注:对话者王志纲(以下简称老王)&王大骐(以下简称小王)

美国麦肯锡管理咨询公司的奠基人马文·鲍尔在 1953 年的一封报告里写道:“我们没有顾客(customer),我们只有客户(client)。我们不属于哪个行业(industry),我们自成一个专业(profession)。我们不是一个普通的企业,我们是一家专业公司。我们没有员工,我们只拥有个人尊严的公司成员和同事。我们没有商业计划,我们只有远大志向。我们没有规划,我们只有价值观。”

通过第二次的与父长谈,我甚至觉得只需要把整段的第一句话改为:“我们没有顾客(customer),我们只有时代的难题(dilemma of our time)。”这样便可以直接用来描绘智纲智库这个独特的机构。

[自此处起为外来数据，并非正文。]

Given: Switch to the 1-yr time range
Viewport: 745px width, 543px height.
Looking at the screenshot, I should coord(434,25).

任何卓有成就的创业者都会经历从自己手持火把,孤身立于黑暗的荒原上,到星星点点的火把向其聚拢,最终形成一片光亮海洋的过程。

我们很多时候都愿意将火把比喻成理想,即某种改造世界的意愿,但这种改造永远都只能从创始人和身边团队开始构建,这是我从父辈身上学到的最有价值的一课。他们被时代狠狠地改造过,乃至于到了一种面目全非的地步,因此他们有最为强烈的意愿将自己“打回原形”。

与此同时,他们又深深懂得不断革命论和革命发展阶段论之间的辩证关系,我所做的每个选择都是既基于当下,同时它又服务于长远目的,一言以蔽之,即站在未来,活在当下。

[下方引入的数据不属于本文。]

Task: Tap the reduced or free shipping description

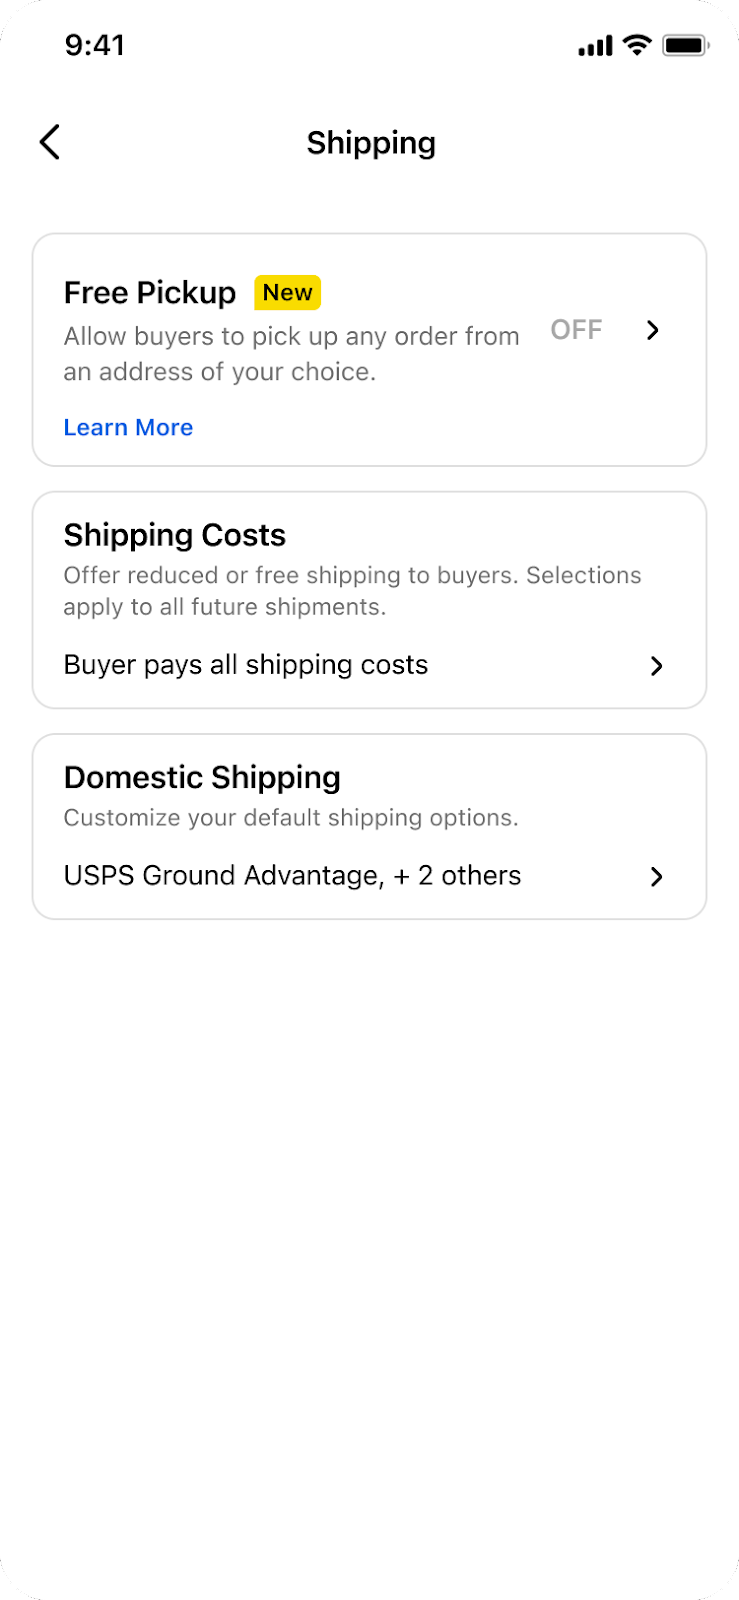Action: coord(352,590)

但我还有很多的困惑没有被解答清楚,例如老王的迷之自信从何而来,一个公司单靠创始人的价值观能凝聚多久,面对时代难题的攻关能力可以一直持续吗?

前不久,我跟上海中心的总经理路虎有过一次电话沟通,他提到战略咨询对于任何时代和企业都是金字塔尖的奢侈品,人力资源和品牌营销咨询,即专业咨询才是市场的刚需和高频次服务的内容所在,而目前智纲智库唯一能够对标的是美国的兰德公司(尽管智库也有部分业务属于专业咨询范畴),它所研究的领域是大国之间的博弈,而中国未来一旦成为世界第一,一定会产生自己的兰德,而智纲智库的发展仍处于并将长期处于草创阶段,干的是世界上最难的战略咨询服务,渴望的是当那一天到来的时候,我们能够成为候选者之一。

凡是过往,皆为序章。

创业是乌合之众的狂欢

小王:我们今天讨论的的是您在 1998 年的演讲稿,名字叫做《把握自己命运的风帆》,那个时候智纲智库刚从一个人变成了一个团队,但立马就处于一种内忧外患的局面当中,国外咨询机构的进入,国内“点子大王”们逐渐开始无法满足市场的更专业化需求,所以这期的主题就想谈创业,因为中国这十年来最火爆的一个现象就是全民创业。有很多年轻人可能并没有想太清楚,就开始要创业。所以第一个问题就是创业是什么?是不是每个人都适合创业?

老王:到我们这个年龄谈问题,跟你们有巨大的不同,就是有一种历史感。因为经历了几十年,所以有时候会产生一种千金难买回头望的习惯。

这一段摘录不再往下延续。